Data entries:
______
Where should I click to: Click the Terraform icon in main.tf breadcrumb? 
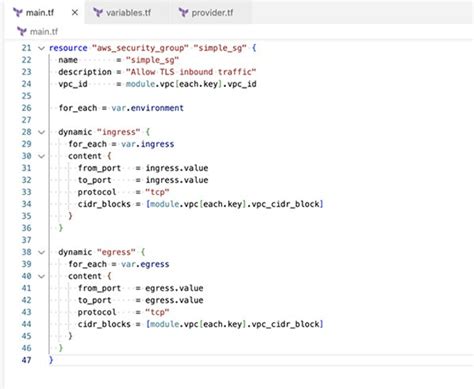click(22, 31)
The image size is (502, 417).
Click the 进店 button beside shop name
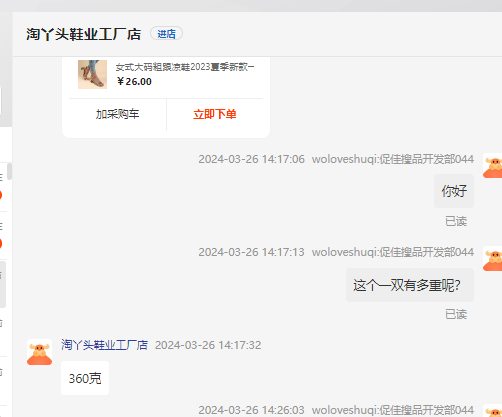click(x=166, y=34)
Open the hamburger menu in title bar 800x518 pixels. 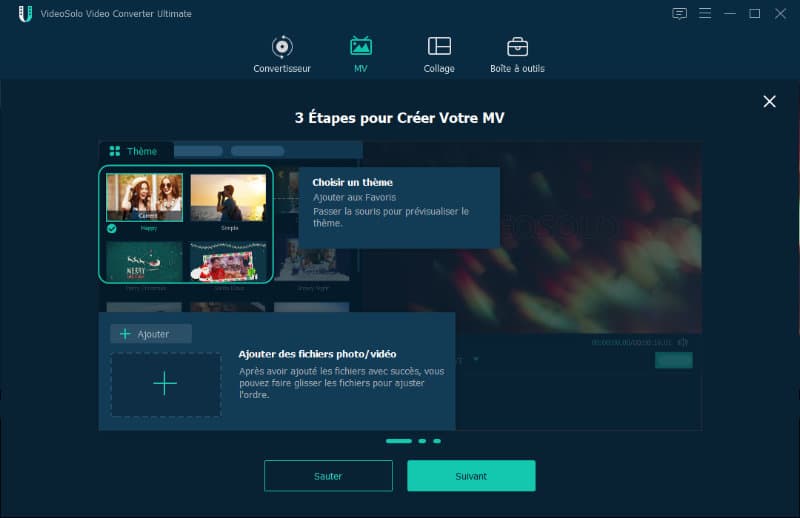tap(705, 13)
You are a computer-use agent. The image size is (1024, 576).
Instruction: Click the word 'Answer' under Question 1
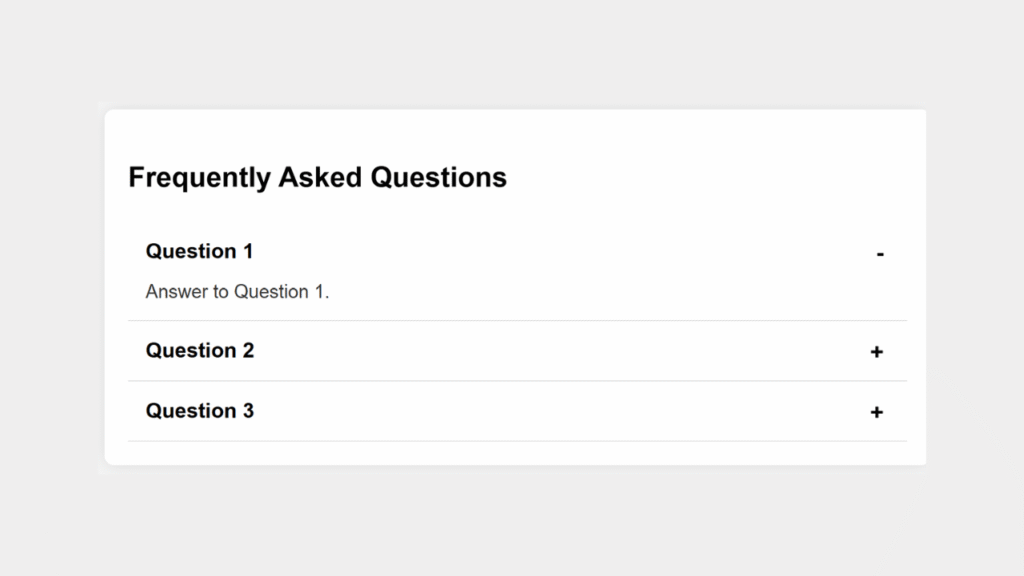pyautogui.click(x=173, y=292)
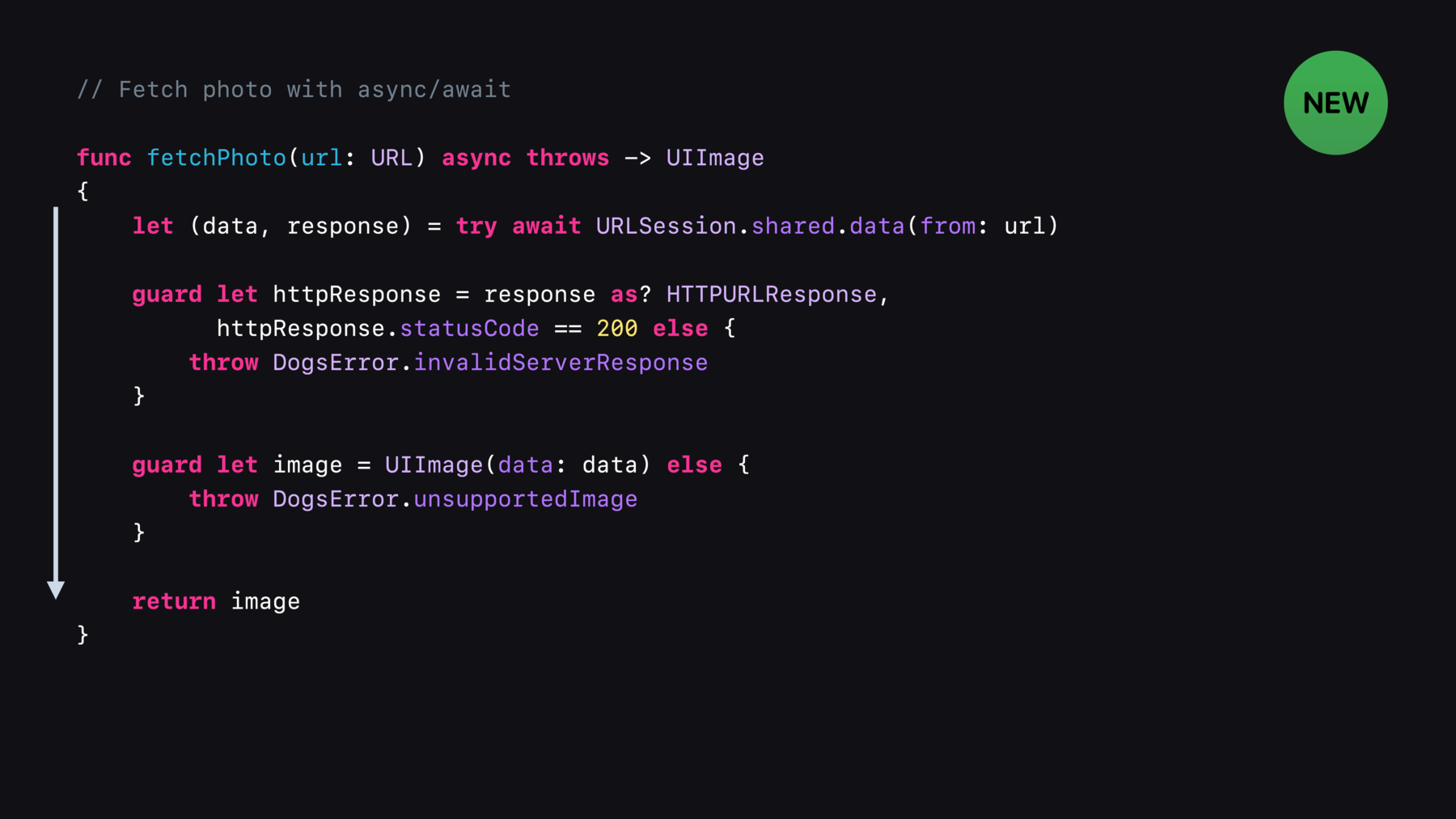
Task: Click the try keyword
Action: click(x=476, y=227)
______
Task goal: Search the entries for the word "size", then copy every line in which it is found.

Answer below:
The image size is (502, 417).
You are a computer-use agent. The image size is (1024, 576).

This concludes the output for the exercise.